Cirocco lui prit la main.
« Pardonne-moi. Tu m’as mal comprise. J’étais loin d’être satisfaite de devoir donner des ordres à Théa sans pouvoir être derrière pour la surveiller. L’intimité est son obsession. Je craignais que si l’un de vous venait à se montrer, elle ne le tue et ne se débarrasse du corps en faisant porter l’accusation sur Téthys puisque cette dernière me savait déjà au courant de ce qu’il s’était passé et savait que je n’y pouvais fichtrement rien à moins de rester camper plusieurs mois sur le pas de sa porte. C’est d’ailleurs peut-être ce que j’aurais dû faire, puisque…
— C’est très bien, dit Robin avec un pâle sourire. Je me suis débrouillée.
— Sûr que oui, et un de ces jours, j’aimerais bien que tu me racontes comment t’as fait. Bref, j’ai fait mon possible – bien que je regrette aujourd’hui sacrément de ne pas en avoir fait plus – et je m’apprêtais à redescendre voir Théa sous trois ou quatre jours lorsque j’ai reçu un appel de Trini pour m’annoncer que tu étais venue frapper à sa porte. Je suis arrivée aussi vite que possible. »
Robin opina en fermant les yeux.
« En tout cas, poursuivit Cirocco après une pause, j’avais des tas de choses à te demander et si tu te sens d’attaque, je pourrais peut-être le faire tout de suite. La première chose qui me tracasse, c’est de savoir pourquoi Gaby vous a laissés descendre voir Téthys. Je la connais et elle me connaît, même si on n’est pas toujours d’accord et elle aurait bien dû se douter que je trouverais moyen d’éclaircir le passage pour vous retrouver. Puis quand je ne l’ai pas vue avec toi, je me suis demandée pourquoi et maintenant je commence à me demander si elle n’est pas blessée et n’a pas pu…» Sa voix resta en suspens. Robin avait ouvert les yeux et son air horrifié était si explicite que Trini comprit instantanément ce qui était arrivé. Elle se détourna.
« J’avais cru qu’en déblayant les rochers…» gémit Robin.
Trini se retourna et vit que Cirocco s’était figée comme une statue de pierre. Ses lèvres bougèrent enfin mais sa voix était sans vie.

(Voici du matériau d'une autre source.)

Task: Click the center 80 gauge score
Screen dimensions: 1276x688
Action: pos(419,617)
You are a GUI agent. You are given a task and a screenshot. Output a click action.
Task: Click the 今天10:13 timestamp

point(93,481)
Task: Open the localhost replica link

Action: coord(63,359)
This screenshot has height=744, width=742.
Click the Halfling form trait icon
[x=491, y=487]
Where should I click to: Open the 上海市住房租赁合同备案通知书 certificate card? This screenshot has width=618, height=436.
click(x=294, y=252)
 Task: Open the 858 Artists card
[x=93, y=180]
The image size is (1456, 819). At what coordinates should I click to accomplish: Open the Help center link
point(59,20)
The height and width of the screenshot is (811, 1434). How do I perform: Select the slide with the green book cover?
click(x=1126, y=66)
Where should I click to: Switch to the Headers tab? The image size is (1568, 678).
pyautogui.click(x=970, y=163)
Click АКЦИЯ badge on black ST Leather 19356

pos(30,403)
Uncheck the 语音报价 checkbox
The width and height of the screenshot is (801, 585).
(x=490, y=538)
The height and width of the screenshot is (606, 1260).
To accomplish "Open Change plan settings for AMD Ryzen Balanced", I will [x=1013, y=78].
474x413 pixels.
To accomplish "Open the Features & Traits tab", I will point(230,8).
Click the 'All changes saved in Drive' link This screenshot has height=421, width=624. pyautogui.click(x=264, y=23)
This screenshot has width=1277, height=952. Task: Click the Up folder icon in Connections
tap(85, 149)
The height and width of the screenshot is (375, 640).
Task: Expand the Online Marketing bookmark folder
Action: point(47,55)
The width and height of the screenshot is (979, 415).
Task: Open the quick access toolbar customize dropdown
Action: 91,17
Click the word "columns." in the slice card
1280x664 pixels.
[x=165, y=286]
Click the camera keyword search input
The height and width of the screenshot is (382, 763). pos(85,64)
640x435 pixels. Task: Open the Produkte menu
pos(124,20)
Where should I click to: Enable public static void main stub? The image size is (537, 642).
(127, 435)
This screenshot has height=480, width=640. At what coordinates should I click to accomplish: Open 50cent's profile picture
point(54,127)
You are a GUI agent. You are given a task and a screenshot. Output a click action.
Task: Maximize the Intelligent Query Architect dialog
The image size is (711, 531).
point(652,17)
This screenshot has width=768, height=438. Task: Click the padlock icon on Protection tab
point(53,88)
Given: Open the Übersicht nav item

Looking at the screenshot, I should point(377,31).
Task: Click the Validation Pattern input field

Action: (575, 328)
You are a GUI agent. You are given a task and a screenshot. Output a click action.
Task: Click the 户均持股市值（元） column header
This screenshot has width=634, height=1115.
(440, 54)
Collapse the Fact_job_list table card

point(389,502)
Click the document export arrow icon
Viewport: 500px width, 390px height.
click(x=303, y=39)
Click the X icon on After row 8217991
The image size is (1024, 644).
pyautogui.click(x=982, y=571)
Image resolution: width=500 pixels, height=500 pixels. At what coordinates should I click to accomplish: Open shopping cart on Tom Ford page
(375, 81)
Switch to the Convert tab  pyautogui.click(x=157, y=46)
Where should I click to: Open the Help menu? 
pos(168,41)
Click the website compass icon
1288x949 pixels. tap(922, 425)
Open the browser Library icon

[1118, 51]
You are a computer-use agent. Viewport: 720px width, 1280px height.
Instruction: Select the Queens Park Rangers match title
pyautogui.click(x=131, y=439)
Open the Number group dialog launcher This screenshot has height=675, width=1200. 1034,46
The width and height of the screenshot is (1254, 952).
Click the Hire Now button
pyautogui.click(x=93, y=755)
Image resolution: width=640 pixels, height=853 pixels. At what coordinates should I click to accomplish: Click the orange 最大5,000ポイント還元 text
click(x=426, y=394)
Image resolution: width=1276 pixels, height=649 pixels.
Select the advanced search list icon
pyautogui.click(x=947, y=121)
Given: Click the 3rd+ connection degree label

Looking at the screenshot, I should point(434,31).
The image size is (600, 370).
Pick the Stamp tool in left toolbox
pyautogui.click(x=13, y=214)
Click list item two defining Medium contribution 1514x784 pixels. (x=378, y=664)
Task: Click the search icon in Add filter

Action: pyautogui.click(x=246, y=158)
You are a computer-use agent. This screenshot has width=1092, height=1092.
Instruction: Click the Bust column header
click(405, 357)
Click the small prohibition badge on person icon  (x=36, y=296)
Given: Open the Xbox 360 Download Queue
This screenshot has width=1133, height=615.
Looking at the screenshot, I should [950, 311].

« Nous n’avons rien trouvé.
— Je ne sais pas quoi dire. On l’a laissée là-bas. On voulait l’ensevelir mais on n’avait même pas de quoi…» Sa phrase s’acheva dans les larmes et Cirocco se redressa. Quand elle se tourna, ses yeux regardaient dans le vide et Trini sut qu’elle n’oublierait jamais ce regard mort qui la balayait comme si elle n’avait pas été là, alors que la Sorcière allait ouvrir à tâtons le verrou et s’avançait sur le porche étroit. Ils l’entendirent descendre l’échelle, puis il n’y eut plus aucun bruit sinon les sanglots de Robin.
* * *
Ils s’inquiétaient pour elle mais en regardant dehors ils la virent à cent mètres de là, leur tournant le dos, enfoncée dans la neige jusqu’aux genoux. Elle resta ainsi immobile plus d’une heure. Trini s’apprêtait à sortir la chercher mais Larry lui dit d’attendre. Puis Robin dit qu’elle avait à lui parler et il descendit l’échelle. Trini put les voir discuter. Cirocco ne tourna pas la tête mais le suivit quand même lorsqu’il lui posa la main sur l’épaule.
Quand elle rentra, son visage était toujours aussi dépourvu d’émotion. Elle s’agenouilla près de la couchette de Robin et attendit.
« Gaby nous a dit quelque chose, commença-t-elle. Je suis désolée mais je crois qu’elle voulait que toi seule le saches et cette pièce est trop petite pour se prêter aux confidences.